On some wintry nights, just summoning enough nerve to slip under the cold sheets can be difficult. Imagine exchanging your warm bed, fleece-lined slippers and nearby indoor plumbing for a sleeping bag, snow boots, and the great outdoors. The thought alone inspires a shiver. Yet many Bowdoin students decide not only to try out winter camping in Maine, but to do it repeatedly.

So what is the appeal of sleeping outside in subzero temperature? For Ed Carr '08, camping in the winter just has an "extra edge to it. Plus, there are no bugs and everything seems cleaner."

Carr did not have much winter experience before coming to Bowdoin. He grew up in Wales, United Kingdom, where there is "not much of a winter," but became intrigued with the idea of winter outdoor adventure after spending a chilly summer in Greenland in 2003. Athletic commitments prohibited him from furthering exploring his newfound interest until this semester, when he embarked on his first overnight winter trip.

"It's nice to get away and do something different for a weekend," says Carr, "but going to the bathroom can be pretty interesting."
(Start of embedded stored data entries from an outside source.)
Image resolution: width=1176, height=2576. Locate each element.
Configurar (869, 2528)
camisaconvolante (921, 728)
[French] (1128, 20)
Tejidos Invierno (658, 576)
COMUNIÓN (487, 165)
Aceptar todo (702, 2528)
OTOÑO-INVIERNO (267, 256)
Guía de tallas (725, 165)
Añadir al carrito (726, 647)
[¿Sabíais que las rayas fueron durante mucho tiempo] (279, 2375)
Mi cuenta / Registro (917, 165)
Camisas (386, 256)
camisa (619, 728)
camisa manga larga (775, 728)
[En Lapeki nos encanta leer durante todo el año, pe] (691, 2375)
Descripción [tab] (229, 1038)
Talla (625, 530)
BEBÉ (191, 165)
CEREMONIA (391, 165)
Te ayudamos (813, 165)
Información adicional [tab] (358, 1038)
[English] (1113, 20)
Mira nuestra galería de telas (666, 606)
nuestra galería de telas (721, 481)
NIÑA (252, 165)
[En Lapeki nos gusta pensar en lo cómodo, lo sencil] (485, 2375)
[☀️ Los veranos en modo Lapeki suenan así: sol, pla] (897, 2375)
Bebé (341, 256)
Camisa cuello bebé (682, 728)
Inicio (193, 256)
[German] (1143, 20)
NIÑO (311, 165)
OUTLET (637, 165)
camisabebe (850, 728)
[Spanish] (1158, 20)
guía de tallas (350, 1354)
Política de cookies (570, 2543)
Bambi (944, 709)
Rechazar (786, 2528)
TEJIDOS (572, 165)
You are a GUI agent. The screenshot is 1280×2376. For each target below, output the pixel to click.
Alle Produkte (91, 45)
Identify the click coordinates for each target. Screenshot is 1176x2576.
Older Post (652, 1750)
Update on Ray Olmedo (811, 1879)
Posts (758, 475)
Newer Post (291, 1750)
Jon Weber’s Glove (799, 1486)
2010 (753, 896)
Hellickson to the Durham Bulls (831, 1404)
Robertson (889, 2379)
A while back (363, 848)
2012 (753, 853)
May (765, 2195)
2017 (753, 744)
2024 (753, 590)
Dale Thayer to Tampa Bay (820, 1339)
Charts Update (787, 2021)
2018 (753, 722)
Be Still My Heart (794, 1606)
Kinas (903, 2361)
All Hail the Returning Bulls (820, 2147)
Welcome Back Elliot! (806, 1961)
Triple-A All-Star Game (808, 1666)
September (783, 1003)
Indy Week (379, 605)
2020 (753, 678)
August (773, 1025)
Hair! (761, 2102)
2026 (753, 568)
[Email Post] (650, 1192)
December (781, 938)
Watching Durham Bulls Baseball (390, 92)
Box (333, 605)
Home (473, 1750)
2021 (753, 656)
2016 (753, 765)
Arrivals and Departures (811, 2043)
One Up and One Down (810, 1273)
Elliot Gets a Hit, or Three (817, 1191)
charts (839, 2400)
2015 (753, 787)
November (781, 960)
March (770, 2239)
Carr's weekend excursion was sponsored by the Bowdoin Outing Club (BOC), which is offering several other opportunities to get outside this winter. Laura Jefferis '05, the assistant director of the BOC, spearheads the winter activities. Although she hails from the frosty mountains of Montana, Jefferis's first winter camping experience was not until her first year at Bowdoin. She recalls that "it was the best night's sleep ever," and after that she was hooked.

Jefferis continued to explore Maine in its coldest season?even summiting Mount Katahdin in the cold?and by her junior year she felt confident enough to lead a winter leader seminar with Peter Schoene '05. During a weekend trip she and Schoene taught other aspiring winter aficionados such skills as proper layering and packing, selecting and preparing a campsite, cooking (lots of chocolate and cheese), and staying warm.

Jefferis appreciates the heightened sense of remoteness she experiences on winter trips: "There's hardly anyone else on the trail. You're more likely to run into a moose than another group of people."

Despite all the beauty and serenity that being outside in the winter provides, Jefferis admits there are some down sides. After a stream crossing that left some trip participants with wet clothing on a trip her first year, some people in the group became hypothermic and had to be evacuated. Jefferis left with some frostbitten fingers, but she shrugs and says, "they only tingled for three months, and then I was fine." Another time, she punctured her leg with a crampon (a spike in the front of a boot that aids in climbing in snow or ice), but did not notice until much later because the -30 degrees Farenheit temperature instantly numbed her wound.

Injuries are not enough to deter Bowdoin's winter crusaders and neither are the wild beasts of Maine. Ivy Blackmore '07 recently returned from her first winter camping trip after getting a little less sleep than she had hoped.

"I woke up a few times with mice running over my sleeping bag because I was right next to the food. But whatever, it was funny," Blackmore says.

Blackmore found winter camping appealing because it gave her the chance to revisit the places she knows well from summer trips and see the landscape transformed. As an experienced camper, Blackmore also relished in the opportunity to learn a completely new set of outdoor skills.

"I had no idea that if you buried a pot of boiling water in the snow at night, it would still not be frozen in the morning. It was so cool," she says.

Others find the sheer challenge of winter camping enticing. Ben Lake '07 decided to go on a winter trip his sophomore year and his interest "just snowballed from there?no pun intended."

"I think that there are a lot of people that don't enjoy it, which is too bad. Maybe it's a masochistic streak of mine, I don't know," Lake says.